Smartwatches are commonly capable to record a lead-I-like electrocardiogram (ECG) and perform a photoplethysmography (PPG)-based atrial fibrillation (AF) detection. Wearable technologies repeatedly face the challenge of frequent premature beats, particularly in target populations for screening of AF.

Objective

To investigate the potential diagnostic benefit of six-lead ECG compared to single-lead ECG and PPG-based algorithm for AF detection of the wrist-worn device.

Methods and results

From the database of DoubleCheck-AF 249 adults were enrolled in AF group (n = 121) or control group of SR with frequent premature ventricular (PVCs) or atrial (PACs) contractions (n = 128). Cardiac rhythm was monitored using a wrist-worn device capable of recording continuous PPG and simultaneous intermittent six-lead standard-limb-like ECG. To display a single-lead ECG, the six-lead ECGs were trimmed to lead-I-like ECGs. Two diagnosis-blinded cardiologists evaluated reference, six-lead and single-lead ECGs as “AF”, “SR”, or “Cannot be concluded”. AF detection based on six-lead ECG, single-lead ECG, and PPG yielded a sensitivity of 99.2%, 95.7%, and 94.2%, respectively. The higher number of premature beats per minute was associated with false positive outcomes of single-lead ECG (18.80 vs. 5.40 beats/min, P < 0.01), six-lead ECG (64.3 vs. 5.8 beats/min, P = 0.018), and PPG-based detector (13.20 vs. 5.60 beats/min, P = 0.05).

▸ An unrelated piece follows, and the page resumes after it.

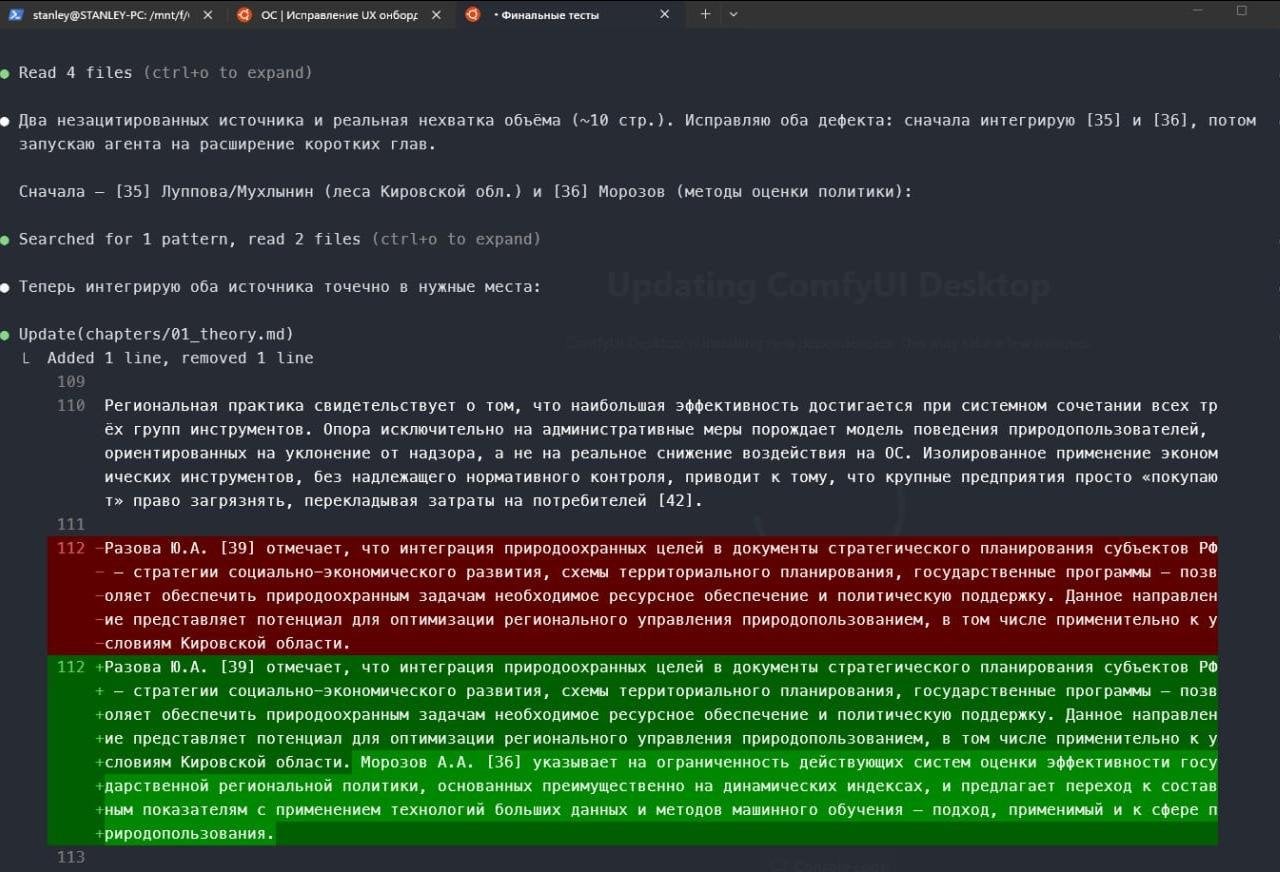Switch to the stanley@STANLEY-PC terminal tab

click(x=110, y=14)
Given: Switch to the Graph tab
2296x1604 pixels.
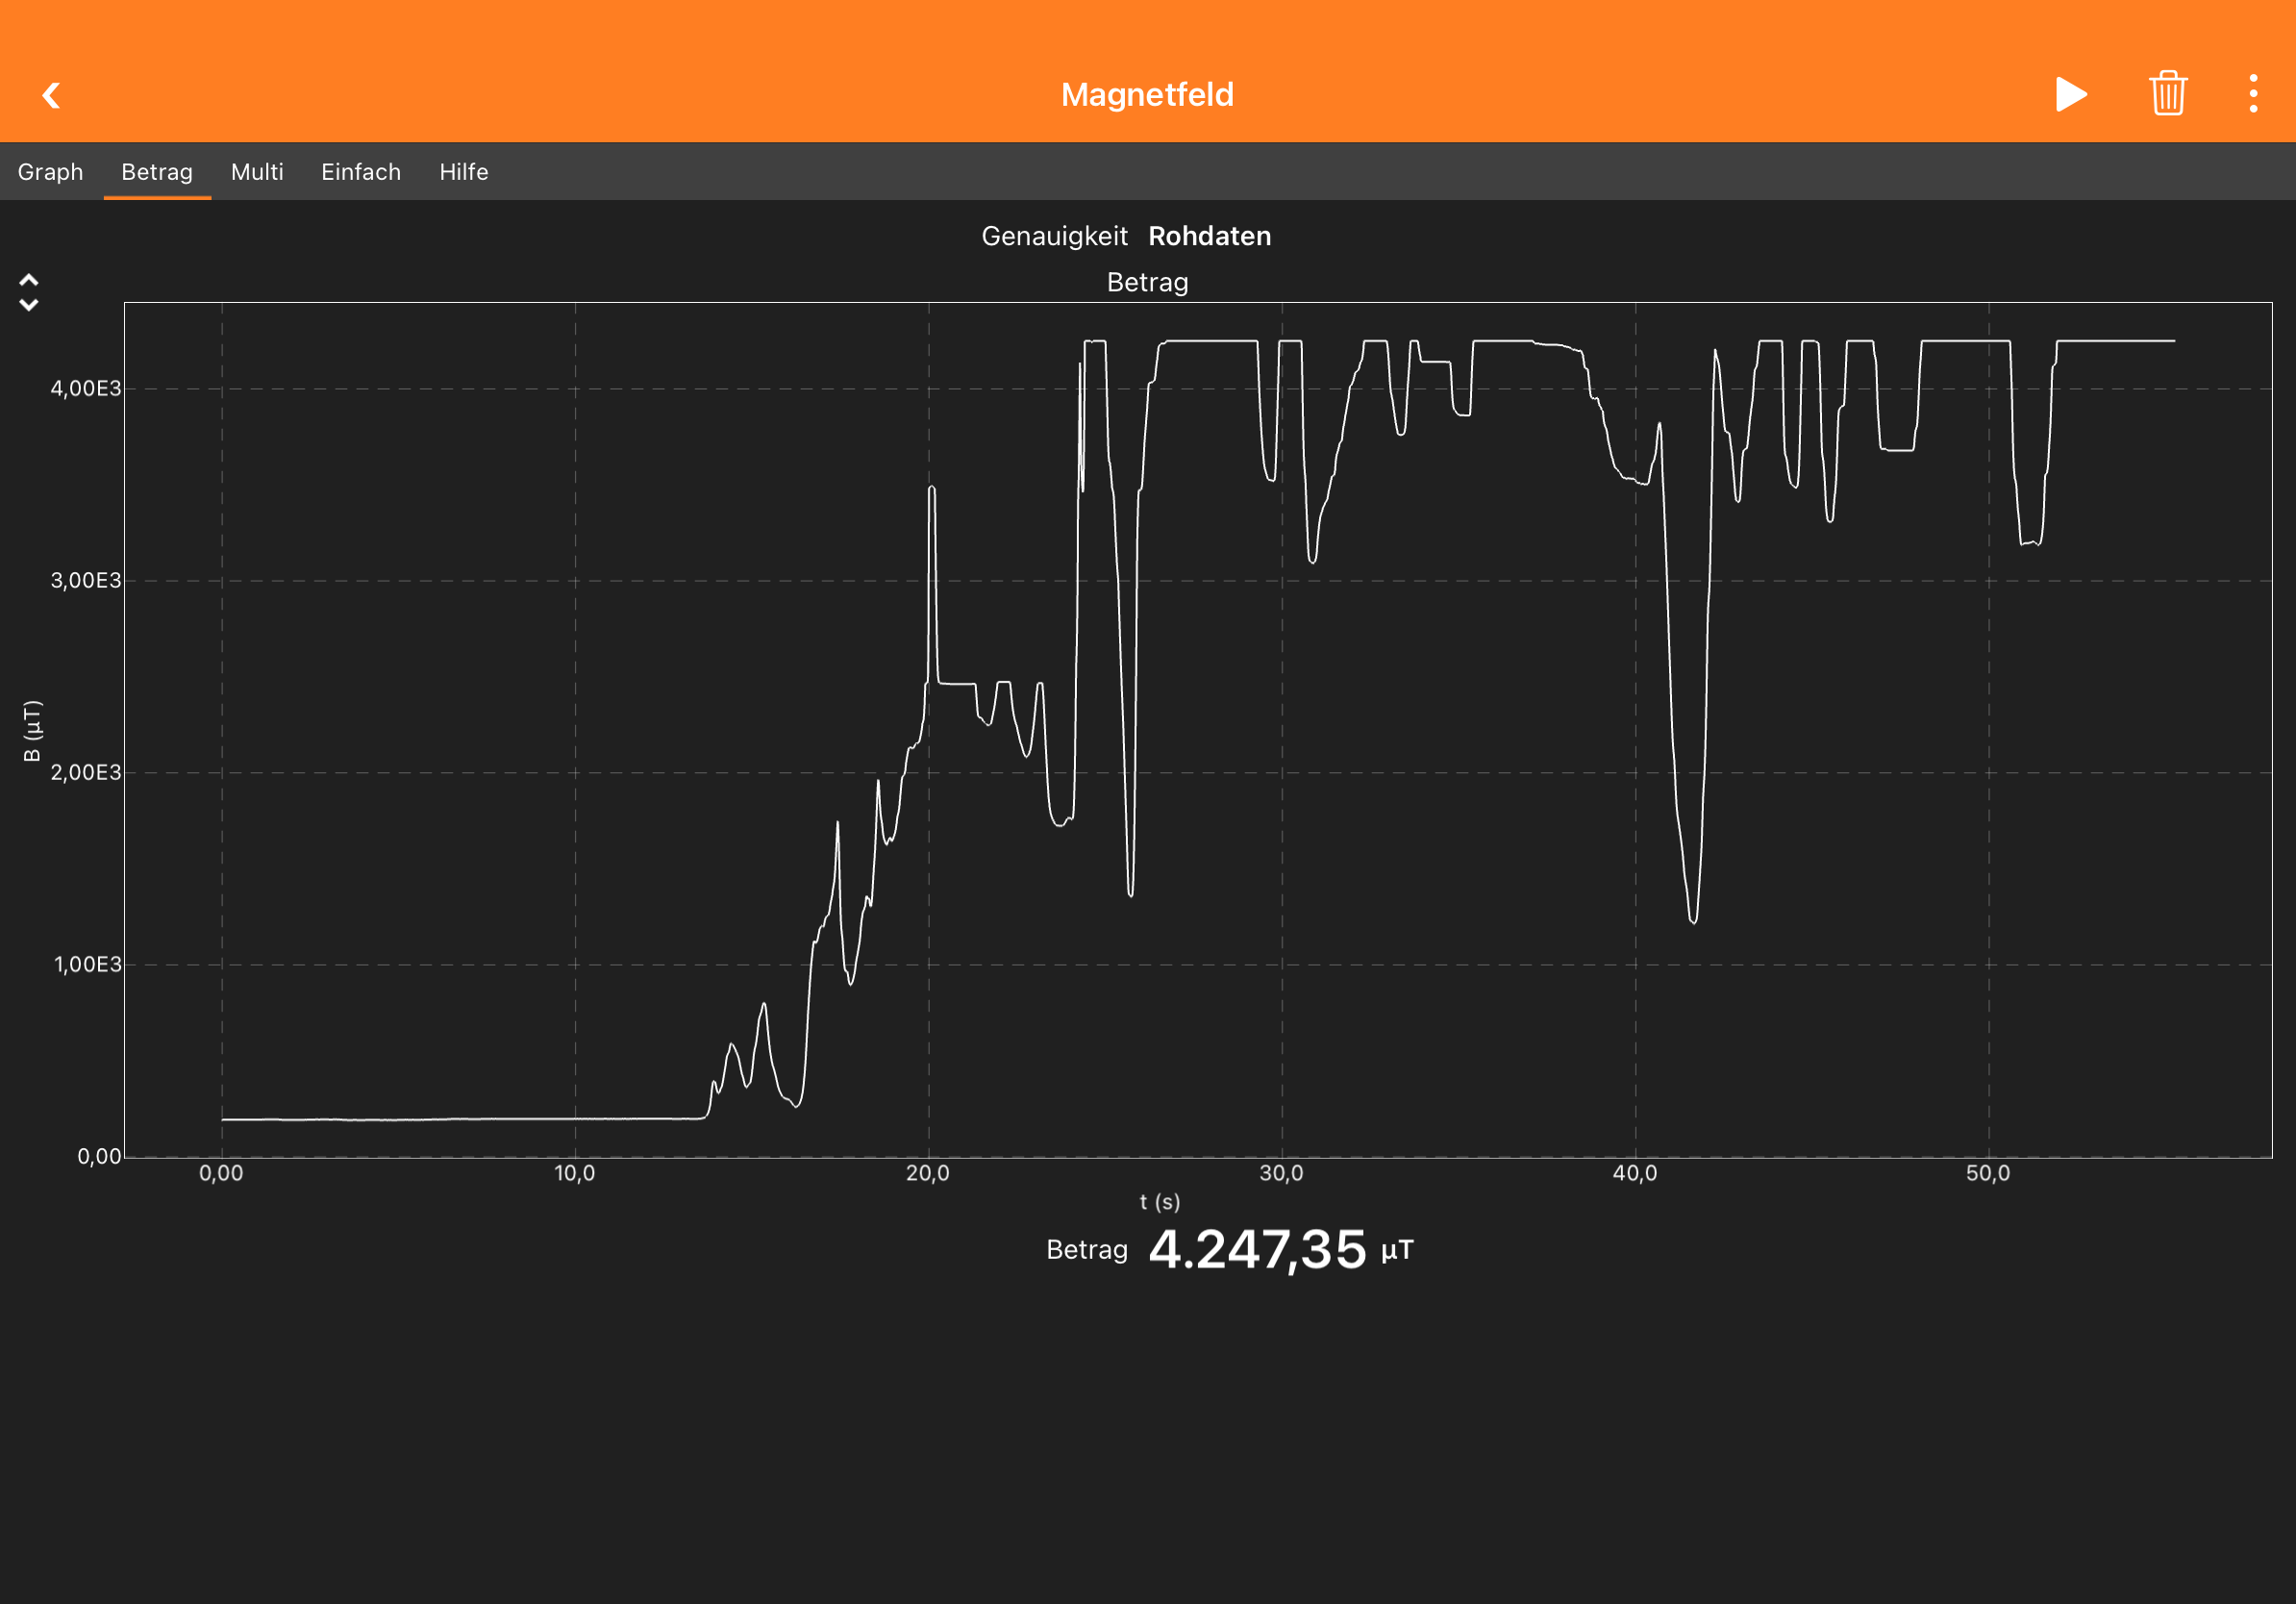Looking at the screenshot, I should point(50,172).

Single-lead ECG required 3.4 times fewer extrasystoles than six-lead ECG to result in a false positive outcome. In a control subgroup of PACs, the specificity of six-lead ECG, single-lead ECG, and PPG dropped to 95%, 83.8%, and 90%, respectively. The diagnostic value of single-lead ECG (AUC 0.898) was inferior to six-lead ECG (AUC 0.971) and PPG-based detector (AUC 0.921). In a control subgroup of PVCs, the specificity of six-lead ECG, single-lead ECG, and PPG was 100%, 96.4%, and 96.6%, respectively. The diagnostic value of single-lead ECG (AUC 0.961) was inferior to six-lead ECG (AUC 0.996) and non-inferior to PPG-based detector (AUC 0.954).

Conclusions

A six-lead wearable-recorded ECG demonstrated the superior diagnostic value of AF detection compared to a single-lead ECG and PPG-based AF detection. The risk of type I error due to the widespread use of smartwatch-enabled single-lead ECGs in populations with frequent premature beats is significant.